• **PASSAGE**:
----

Extinct genus of reptiles

Piscogavialis is an extinct genus of gryposuchine gavialid crocodylian. Two species have been described, the type species P. jugaliperforatus and P. laberintoensis. Fossils of Piscogavialis have been found from the Mio-Pliocene Pisco Formation of the Sacaco Basin in southern Peru in 1998, where it coexisted with the much smaller gavialid Sacacosuchus.

Piscogavialis represents some of the best preserved gavialid material known from South America. The holotype skull is preserved in three dimensions and is nearly complete. A mandible and some postcranial material have also been found in association with the skull. Several important features of the occipital region of the skull support a referral to the family Gavialidae, which also includes the extant gharial and false gharial.

== Paleobiology ==
The strata from which remains of Piscogavialis have been found suggest that it lived in a coastal environment. Another extinct marine gavialid, Sacacosuchus, was described in 2022 and discovered in the same formation. Sacacosuchus was smaller, estimated to be up to 4.32 m long, whereas Piscogavialis was nearly double the size.

----

• **YOUR TASKS**:
1. According to the passage on Piscogavialis, in what geological formation and country have its fossils been found?
2. Proceed with the passage on Piscogavialis, picking up after its final sentence.

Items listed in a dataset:
----

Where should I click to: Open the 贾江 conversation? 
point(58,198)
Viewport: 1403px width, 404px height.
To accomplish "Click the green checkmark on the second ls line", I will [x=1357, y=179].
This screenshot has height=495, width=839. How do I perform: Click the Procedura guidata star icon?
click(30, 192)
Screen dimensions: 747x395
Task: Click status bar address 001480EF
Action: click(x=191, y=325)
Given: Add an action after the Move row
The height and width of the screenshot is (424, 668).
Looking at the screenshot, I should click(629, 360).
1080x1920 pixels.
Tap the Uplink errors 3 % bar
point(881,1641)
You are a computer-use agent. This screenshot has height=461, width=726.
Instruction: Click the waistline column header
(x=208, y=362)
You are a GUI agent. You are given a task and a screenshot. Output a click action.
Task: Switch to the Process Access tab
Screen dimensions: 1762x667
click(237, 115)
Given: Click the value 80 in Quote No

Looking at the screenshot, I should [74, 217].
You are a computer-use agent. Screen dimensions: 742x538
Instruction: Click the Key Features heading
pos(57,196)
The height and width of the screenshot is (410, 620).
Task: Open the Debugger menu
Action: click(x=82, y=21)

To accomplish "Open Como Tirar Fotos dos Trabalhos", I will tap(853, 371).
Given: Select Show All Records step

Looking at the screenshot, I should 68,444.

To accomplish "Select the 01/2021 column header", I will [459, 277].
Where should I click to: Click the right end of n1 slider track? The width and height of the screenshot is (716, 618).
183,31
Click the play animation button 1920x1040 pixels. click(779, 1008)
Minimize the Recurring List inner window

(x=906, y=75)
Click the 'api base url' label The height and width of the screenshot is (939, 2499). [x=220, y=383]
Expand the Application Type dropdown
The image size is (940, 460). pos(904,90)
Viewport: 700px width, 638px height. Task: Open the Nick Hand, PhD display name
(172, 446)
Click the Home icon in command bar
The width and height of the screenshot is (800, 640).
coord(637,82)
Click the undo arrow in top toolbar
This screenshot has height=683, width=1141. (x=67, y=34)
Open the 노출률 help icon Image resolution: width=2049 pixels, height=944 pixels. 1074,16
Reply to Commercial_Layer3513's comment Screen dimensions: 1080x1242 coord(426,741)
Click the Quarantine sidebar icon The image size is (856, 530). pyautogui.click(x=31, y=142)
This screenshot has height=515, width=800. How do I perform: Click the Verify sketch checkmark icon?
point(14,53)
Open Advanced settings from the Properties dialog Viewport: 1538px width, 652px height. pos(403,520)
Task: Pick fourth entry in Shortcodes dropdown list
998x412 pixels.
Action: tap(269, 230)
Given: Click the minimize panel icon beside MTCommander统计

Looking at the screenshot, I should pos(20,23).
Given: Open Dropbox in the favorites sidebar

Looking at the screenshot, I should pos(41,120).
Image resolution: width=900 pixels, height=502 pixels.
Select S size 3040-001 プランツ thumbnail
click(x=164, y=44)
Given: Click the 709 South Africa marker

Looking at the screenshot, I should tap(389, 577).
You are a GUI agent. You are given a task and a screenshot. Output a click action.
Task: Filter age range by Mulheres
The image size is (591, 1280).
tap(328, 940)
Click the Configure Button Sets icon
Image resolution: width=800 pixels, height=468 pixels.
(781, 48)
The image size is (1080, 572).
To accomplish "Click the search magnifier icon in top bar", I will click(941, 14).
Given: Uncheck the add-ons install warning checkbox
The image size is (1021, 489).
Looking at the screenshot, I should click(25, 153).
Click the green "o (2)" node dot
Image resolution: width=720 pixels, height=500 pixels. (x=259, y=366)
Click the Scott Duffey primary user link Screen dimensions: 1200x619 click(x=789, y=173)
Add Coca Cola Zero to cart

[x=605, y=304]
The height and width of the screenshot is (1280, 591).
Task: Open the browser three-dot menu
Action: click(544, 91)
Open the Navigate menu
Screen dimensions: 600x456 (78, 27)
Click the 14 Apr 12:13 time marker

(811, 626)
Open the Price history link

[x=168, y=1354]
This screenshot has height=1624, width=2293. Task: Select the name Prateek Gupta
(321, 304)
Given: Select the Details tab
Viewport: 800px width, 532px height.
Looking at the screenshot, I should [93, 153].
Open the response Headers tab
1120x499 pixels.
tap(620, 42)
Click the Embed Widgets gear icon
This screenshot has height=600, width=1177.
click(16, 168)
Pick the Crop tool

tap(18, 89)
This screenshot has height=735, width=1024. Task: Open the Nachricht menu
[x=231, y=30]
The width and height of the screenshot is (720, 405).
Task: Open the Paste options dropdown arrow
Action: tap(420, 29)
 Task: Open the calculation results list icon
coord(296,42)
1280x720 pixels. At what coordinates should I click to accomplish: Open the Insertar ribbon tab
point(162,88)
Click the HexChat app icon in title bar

----

• **ANSWERS FOR EACH ITEM**:
1. The Mio-Pliocene Pisco Formation of the Sacaco Basin in southern Peru.

2.
During the Miocene, what is now the Pisco Basin in Peru was largely covered by a shallow marine transgression that connected to the open ocean. The environment was marked by shallow waters, protected bays with rocky shores and small islands. The south-east Pacific coast was inhabited by at least two species of crocodilians, Piscogavialis and Sacacosuchus, throughout most of this time period. The remains of both species were found alongside other animals typical for the marine environments of this region including various cetaceans, seals, seabirds, marine sloths and sharks. As the Peruvian sediments yielded bones of both adults and juvenile specimens, it is assumed that Sacacosuchus spent its entire life in saltwater. Although Piscogavialis was notably larger, it was also likely more specialized, feeding primarily on fast fish. Sacacosuchus, meanwhile, in spite of being only half the length of its contemporary relative, was adapted to a more generalist diet.

During the Miocene, environmental factors worked together to highly favor marine gavialoids, in particular warm temperatures and abundant shallow water coastal environments suited to their lifestyle. Subsequently, their diversity was high during most of this time period with their range extending as far south as Chile. However, despite these initially favorable conditions, global temperatures continuously dropped throughout the late Neogene. Initially, both Piscogavialis and Sacacosuchus weren't heavily affected, with the water temperatures of their habitat continuing to support these ectotherms until at least the end of the Miocene period. Eventually, however, the extinction of Peru's marine gavialids was brought on by the disruption of these coastal ecosystems, caused by dropping sea levels and the uplifting of the Andes Mountains, coupled with the more drastically dropping global temperatures of the Pliocene.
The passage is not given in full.